* PODANY FRAGMENT:
++++++++

9. Napewno nie zostaniecie sami !!! jeżeli przyjdziecie pokażecie się nikt Was nie wyśmieje nikt was nie wygoni !!! Ale żeby się zaprezentować należy coś zrobić !!! i nie chodzi mi tu żebyście pobili prezesa czy 2 radiowozy policji :mrgreen: bo my się chuligaństwa brzydzimy :mrgreen: A tak całkiem serio jakaś flaga, świeca dymna, fajerwerki, rozpoczęcie kibicowania (zorganizujcie, a napewno z meczu na mecz będzie was więcej)
P.S. Pewnie Emil dopisze tu litanie. Jeżeli obserwuje ten temat.
_________________ MKS NYSA ZGORZELEC
1972-2013 Historia która trwa...
"Dla nas mecz bywa świętem, a dzień święty się święci"
1. Mieszkam we Wrocławiu - jestem sporadycznie na Nysie ale jestem !!!
To się liczy a my zbieramy ludzi, badamy nastroje i co najważniejsze są w Zgorzelcu ludzie dla których Nysa to więcej niż tylko jakiś tam klub w okręgówce.

++++++++

* WYODRĘBNIONE WPISY:

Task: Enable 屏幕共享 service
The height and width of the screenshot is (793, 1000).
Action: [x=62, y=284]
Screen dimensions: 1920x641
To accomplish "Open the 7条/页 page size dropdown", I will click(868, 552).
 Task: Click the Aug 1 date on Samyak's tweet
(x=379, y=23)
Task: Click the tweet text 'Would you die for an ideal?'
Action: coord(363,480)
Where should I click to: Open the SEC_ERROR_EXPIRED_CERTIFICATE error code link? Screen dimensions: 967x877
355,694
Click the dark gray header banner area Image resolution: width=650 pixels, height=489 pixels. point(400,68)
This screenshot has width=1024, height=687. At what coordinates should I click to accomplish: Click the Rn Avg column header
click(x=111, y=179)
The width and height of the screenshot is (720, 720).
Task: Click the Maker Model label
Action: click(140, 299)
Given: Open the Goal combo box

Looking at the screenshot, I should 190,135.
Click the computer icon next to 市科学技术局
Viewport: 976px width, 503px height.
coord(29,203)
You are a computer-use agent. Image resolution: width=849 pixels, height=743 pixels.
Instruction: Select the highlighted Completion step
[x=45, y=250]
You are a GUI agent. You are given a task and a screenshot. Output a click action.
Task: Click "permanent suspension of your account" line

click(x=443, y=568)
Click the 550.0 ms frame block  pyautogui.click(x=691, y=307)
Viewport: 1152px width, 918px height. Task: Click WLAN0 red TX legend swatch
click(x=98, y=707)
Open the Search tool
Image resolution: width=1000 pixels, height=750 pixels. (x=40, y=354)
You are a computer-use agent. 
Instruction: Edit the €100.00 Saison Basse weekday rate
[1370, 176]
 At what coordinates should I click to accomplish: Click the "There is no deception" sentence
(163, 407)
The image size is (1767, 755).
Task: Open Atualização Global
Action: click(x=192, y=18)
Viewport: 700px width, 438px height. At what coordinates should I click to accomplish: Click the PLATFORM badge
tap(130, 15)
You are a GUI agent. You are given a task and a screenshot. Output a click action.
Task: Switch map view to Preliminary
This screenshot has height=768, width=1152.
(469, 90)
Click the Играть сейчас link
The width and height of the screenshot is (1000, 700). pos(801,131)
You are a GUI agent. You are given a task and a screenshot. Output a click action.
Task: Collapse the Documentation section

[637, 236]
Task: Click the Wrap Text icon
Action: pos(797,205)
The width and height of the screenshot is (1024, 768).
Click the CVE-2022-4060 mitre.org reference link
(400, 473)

++++++++

* ZADANIA:
**A)** Proszę ocenić, czy stwierdzenia (i) „Osoba pisząca mieszka we Wrocławiu”, (ii) „Podany fragment zachęca do pobicia prezesa” oraz (iii) „Historia klubu jest opatrzona latami 1972-2013” są zgodne z podanym fragmentem. Przy każdym należy odpowiedzieć tak lub nie i przytoczyć dosłownie rozstrzygające słowa tekstu.
**B)** Proszę policzyć wiersze wykazu zawierające ciąg „accomplish” i podać wyłącznie ich liczbę.

* ODPOWIEDZI:
**A)**
(i) Tak: „Mieszkam we Wrocławiu”.
(ii) Nie: „i nie chodzi mi tu żebyście pobili prezesa czy 2 radiowozy policji”.
(iii) Tak: „1972-2013 Historia która trwa...”.

**B)** 4